Is Parking to blame for part of the housing crisis in Canada?
- Grant Brigden

- Sep 17
- 3 min read
Here’s something we don’t talk about enough: parking spaces. You see them everywhere—vast lots, half-empty garages. But what if those spaces, instead of being dead weight, could be part of the solution? Shared parking has the potential to help not just drivers, but all of us—housing, affordability, climate, walk ability. At Parker, we believe that smarter parking can mean a smarter city.
The Problem: Parking is Eating Up Space
Canada has far more parking spots than cars. One study found 23 million light-duty vehicles but somewhere between 71 and 97 million parking spots—that’s 3.2 to 4.4 parking spots for every car.
Downtown cores of many cities are particularly affected. In Regina, nearly half of the private land downtown is taken up by parking lots.
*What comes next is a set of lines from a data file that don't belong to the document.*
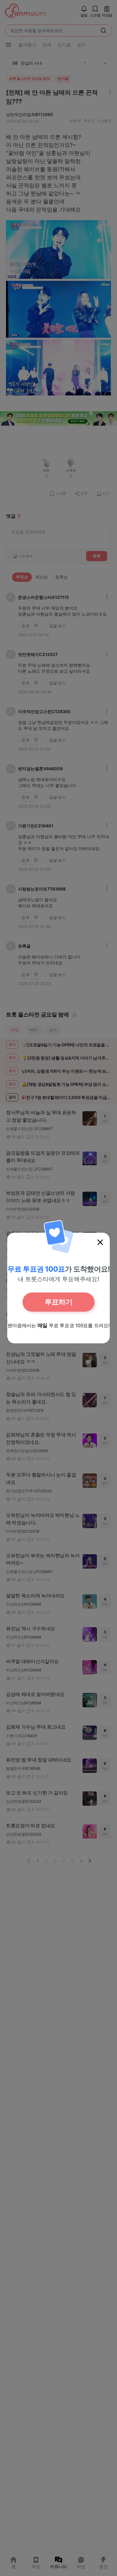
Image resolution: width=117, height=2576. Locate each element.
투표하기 (58, 1302)
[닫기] (100, 1242)
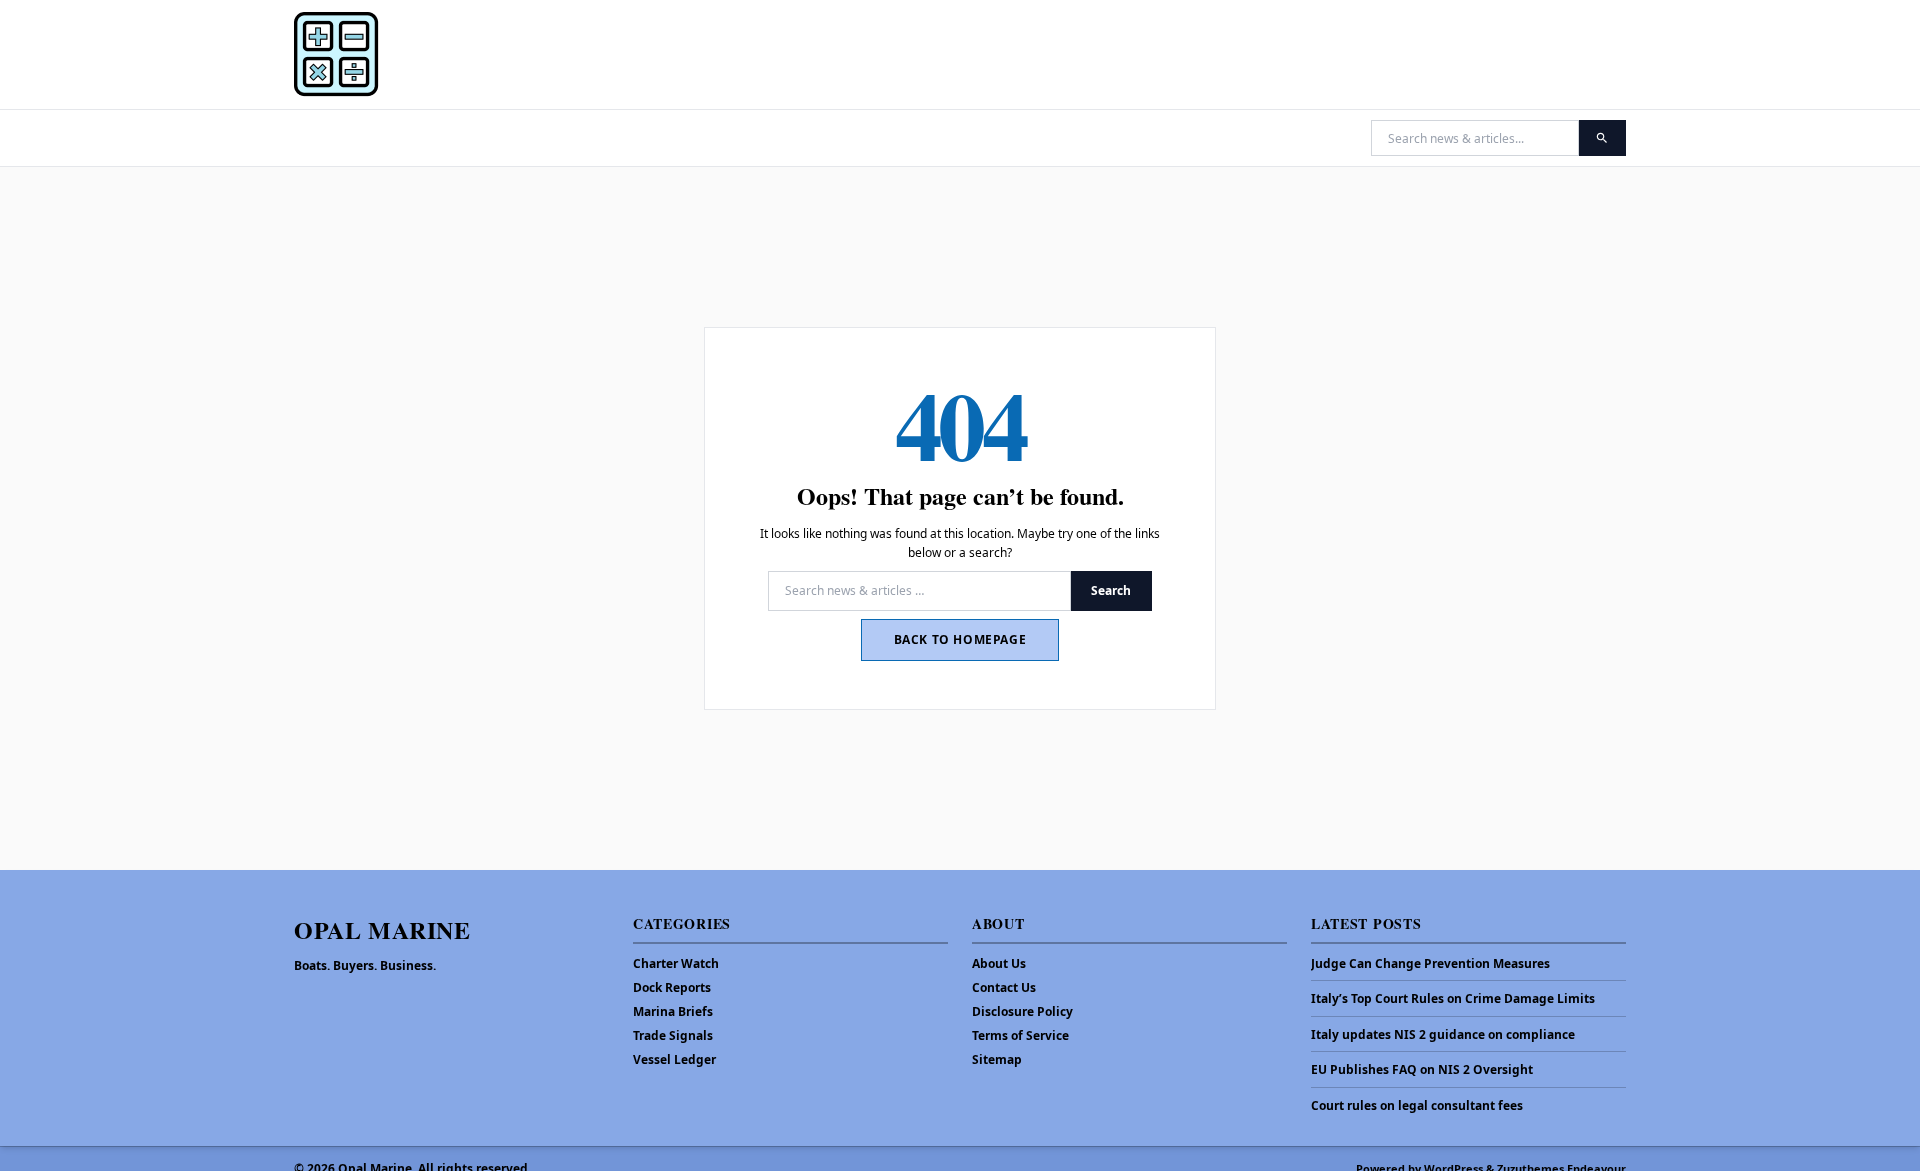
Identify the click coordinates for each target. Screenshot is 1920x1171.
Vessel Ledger (674, 1059)
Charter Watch (676, 963)
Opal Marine (382, 929)
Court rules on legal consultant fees (1417, 1106)
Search (1111, 590)
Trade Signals (673, 1035)
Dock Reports (672, 987)
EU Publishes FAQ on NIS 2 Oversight (1422, 1070)
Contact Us (1004, 987)
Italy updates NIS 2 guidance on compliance (1443, 1035)
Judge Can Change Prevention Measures (1430, 964)
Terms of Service (1020, 1035)
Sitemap (997, 1059)
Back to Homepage (960, 639)
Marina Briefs (673, 1011)
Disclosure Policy (1022, 1011)
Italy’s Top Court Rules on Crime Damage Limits (1453, 999)
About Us (999, 963)
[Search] (1602, 138)
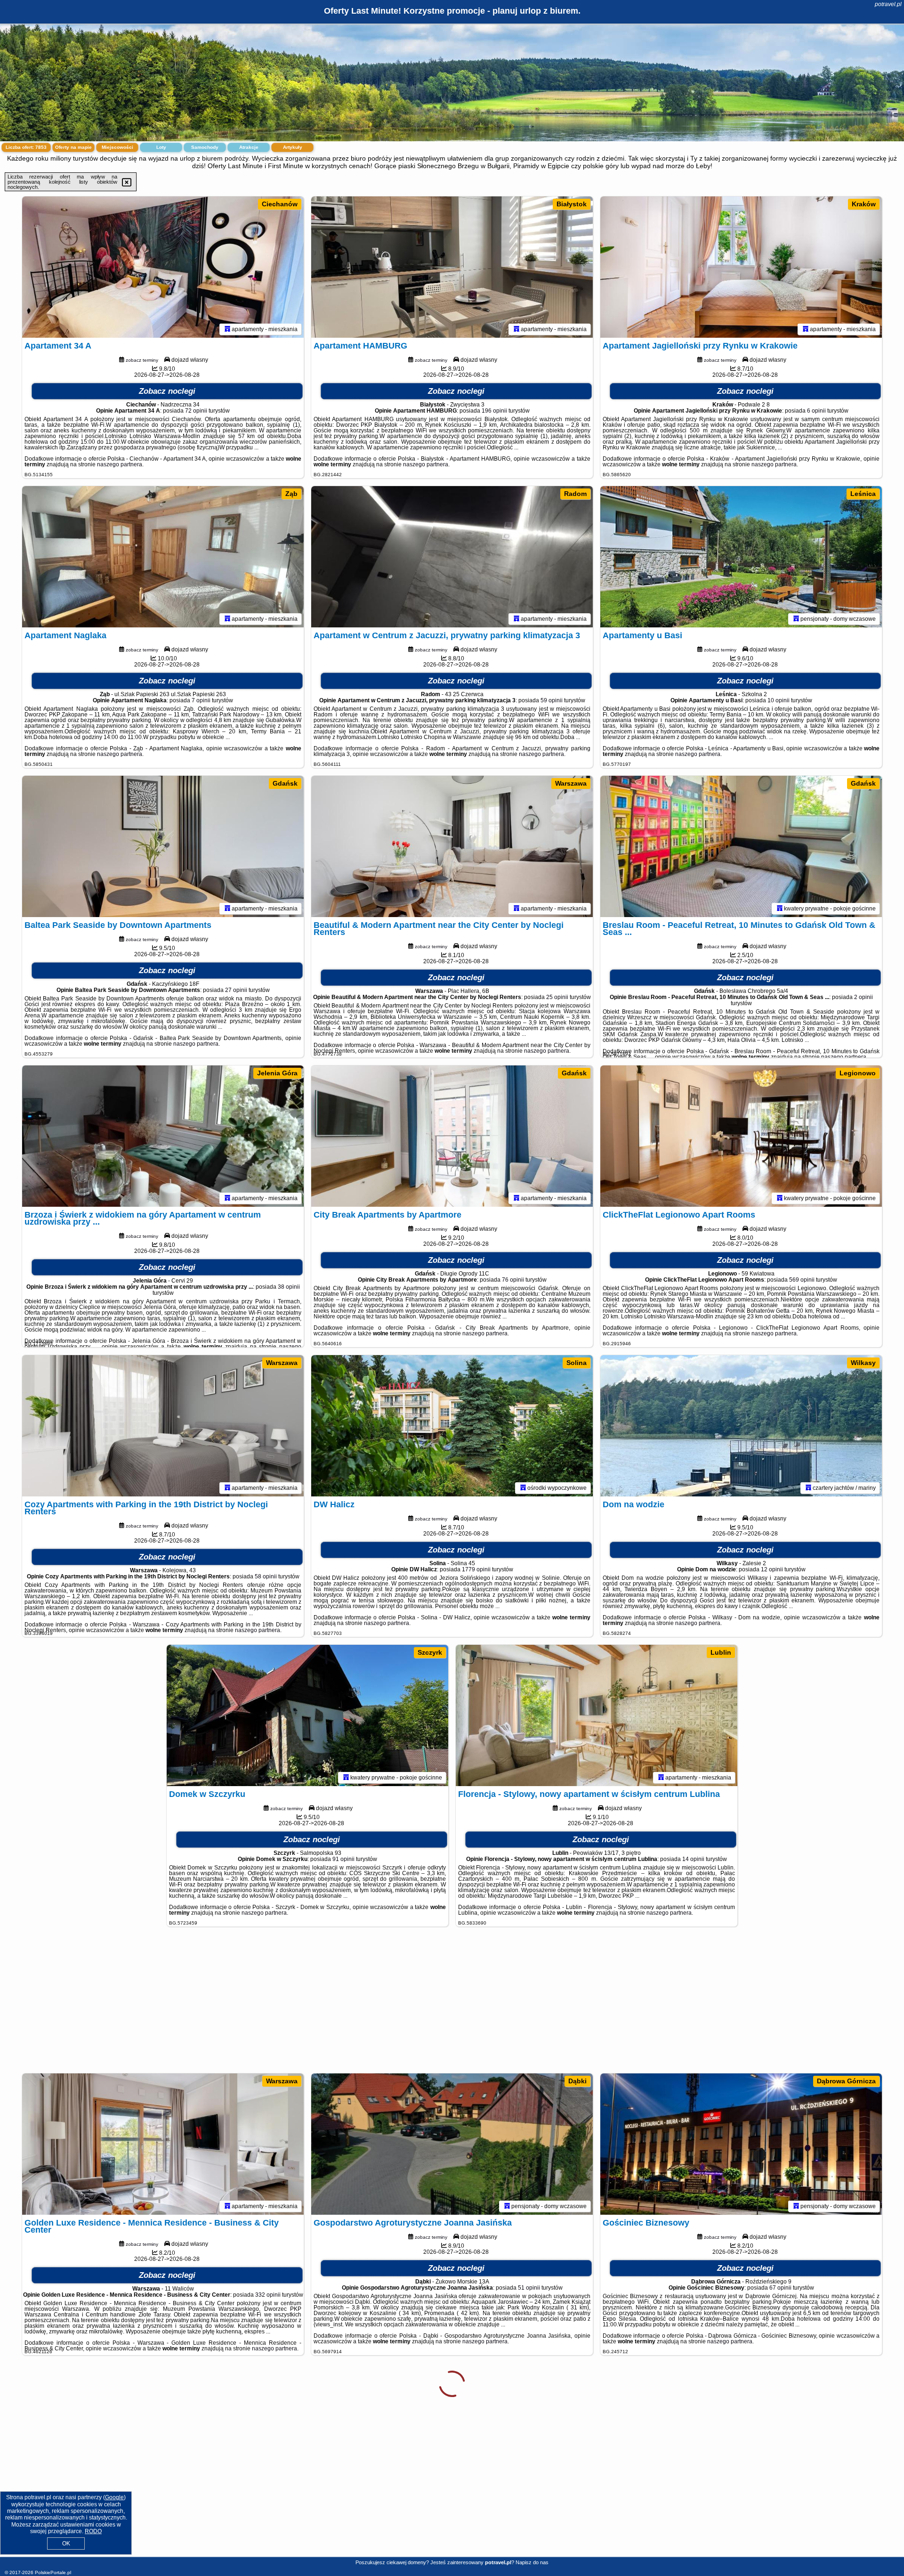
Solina (576, 1362)
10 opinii (778, 700)
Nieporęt (284, 2370)
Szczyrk (430, 1652)
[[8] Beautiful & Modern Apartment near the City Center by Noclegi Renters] (452, 846)
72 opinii (196, 410)
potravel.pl (888, 4)
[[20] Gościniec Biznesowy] (741, 2144)
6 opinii (816, 410)
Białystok (572, 204)
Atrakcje (248, 147)
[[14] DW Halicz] (452, 1425)
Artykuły (292, 147)
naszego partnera (119, 464)
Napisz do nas (532, 2562)
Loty (161, 147)
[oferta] (227, 329)
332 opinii (268, 2295)
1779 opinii (476, 1569)
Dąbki (577, 2081)
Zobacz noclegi (167, 391)
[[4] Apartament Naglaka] (163, 556)
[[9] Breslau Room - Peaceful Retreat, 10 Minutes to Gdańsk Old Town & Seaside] (741, 846)
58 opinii (266, 1576)
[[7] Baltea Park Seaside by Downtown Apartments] (163, 846)
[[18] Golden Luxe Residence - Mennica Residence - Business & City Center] (163, 2144)
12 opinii (772, 1569)
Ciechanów (280, 204)
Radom (575, 493)
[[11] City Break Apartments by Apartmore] (452, 1136)
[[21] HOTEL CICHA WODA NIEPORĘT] (163, 2433)
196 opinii (494, 410)
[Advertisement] (452, 2005)
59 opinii (552, 700)
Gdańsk (285, 783)
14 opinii (693, 1859)
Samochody (204, 147)
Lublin (720, 1652)
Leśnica (863, 493)
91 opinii (343, 1859)
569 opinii (802, 1279)
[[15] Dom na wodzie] (741, 1425)
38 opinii (289, 1287)
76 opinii (513, 1279)
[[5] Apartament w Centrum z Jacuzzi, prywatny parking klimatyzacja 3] (452, 556)
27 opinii (236, 990)
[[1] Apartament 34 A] (163, 267)
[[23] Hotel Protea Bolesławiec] (741, 2433)
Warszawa (571, 783)
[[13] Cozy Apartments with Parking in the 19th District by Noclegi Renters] (163, 1425)
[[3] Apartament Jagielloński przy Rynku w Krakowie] (741, 267)
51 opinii (529, 2287)
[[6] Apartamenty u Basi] (741, 556)
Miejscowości (117, 147)
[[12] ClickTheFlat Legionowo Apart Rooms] (741, 1136)
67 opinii (780, 2287)
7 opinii (201, 700)
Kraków (864, 204)
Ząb (291, 493)
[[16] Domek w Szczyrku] (307, 1715)
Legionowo (857, 1073)
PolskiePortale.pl (53, 2572)
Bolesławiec (856, 2370)
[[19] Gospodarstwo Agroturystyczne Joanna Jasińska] (452, 2144)
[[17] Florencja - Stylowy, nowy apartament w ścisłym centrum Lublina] (596, 1715)
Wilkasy (863, 1362)
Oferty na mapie (73, 147)
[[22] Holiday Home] (452, 2433)
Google (114, 2497)
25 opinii (557, 997)
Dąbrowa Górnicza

Parking minimums (rules that force developers to build a certain number of parking spots with new buildings) raise housing costs. They add construction costs and “parking debt” before one person even moves in. In one example from Toronto, a 32-unit senior co-operative had to plan for 42 underground parking spaces, costing millions before building a single home.
The amount of land devoted to parking means less land for housing, green space, walk-able neighbourhoods, and transit-oriented design.

What a Shared Parking Approach Can Do
Shared parking is a way to make the existing parking supply much more efficient, and allows us to reclaim land and reduce waste. Here’s how:
Free up land for housing & community Rather than building new surface lots or underground garages, existing parking assets can be shared across users (residents, businesses, commuters, visitors). Over time, with fewer parking minimums and more shared infrastructure, some of that land can be repurposed for affordable housing, green spaces, or mixed-use developments.
Reduce development costs & improve affordability Developers no longer need to build excess parking that sits unused much of the time. Shared parking infrastructure means lower construction and maintenance costs, which can translate into more affordable housing and commercial rents.
Shorter distances, better transit, and less car dependency If parking is centrally located, shared among different types of users, and paired with good transit, people are more likely to walk, cycle, or take transit. That reduces emissions, traffic congestion, and the need for oversized roads or endless parking strips.
Flexibility & adaptability Shared parking lots or garages can be designed to allow conversion in the future. For example, structures that accommodate parking today might be repurposed into housing, retail, or community spaces when demand shifts—or when policies change. This future-proofing is something many cities are starting to plan for.
How The Parker Shared Parking App Helps
At Parker, we see shared parking as a win-win. Here’s how we contribute:
Matching unused parking with demand: Our app allows property owners with underutilized parking (residential, commercial) to list those spaces. Users who need parking can find them. That reduces waste and brings income to owners.
Smart scheduling & pricing: Because shared parking knows when spaces are used and when they aren’t, we can optimize use. That means fewer spots going unused, which means less pressure to build new ones.
Guiding policy & community: By showing how much parking capacity already exists, where demand is, and when spaces are idle, we can provide data to cities and developers. That can help change parking minimums, zoning rules, or encourage adaptive reuse.
Encouraging multi-use and mixed-purpose development: Shared parking supports neighbourhoods where residents, businesses, and visitors share infrastructure—making better use of space and supporting more vibrant streets capes.
Big Picture Benefits
Housing supply & affordability could improve if less land is locked up for parking, lowering barriers for affordable housing projects.
Environmental and sustainability gains from reduced vehicle dependence, fewer impervious surfaces, less storm water runoff, lower heat island effect.
Better urban form & quality of life: More walk-able streets, more green space, fewer parking lots as visual blights, more attractive and human-scaled development.
Economic efficiencies: Less spending on unnecessary infrastructure; owners earning revenue from otherwise idle assets.
There’s No Zero-One Switch: But It Starts Now
We know removing parking minimums is essential, but it’s not enough on its own. What’s also needed:
Urban design that prioritizes transit, walking, cycling.
Flexible parking infrastructure that can evolve.
Incentives (or regulations) making shared parking easier and more accepted.
Community engagement: residents, property owners, businesses need to see the benefits and buy in.
We’re at a moment where cities must choose: more parking or more people. Not just in rhetoric, but in policy, design, and infrastructure. Shared parking isn’t a silver bullet, but it’s a powerful tool. It makes better use of what we already have, opens up land, lowers costs, and helps build more humane, accessible, sustainable cities.
At Parker, our mission is to unlock that parking potential—and help Canada (and beyond) make room for people, not just cars.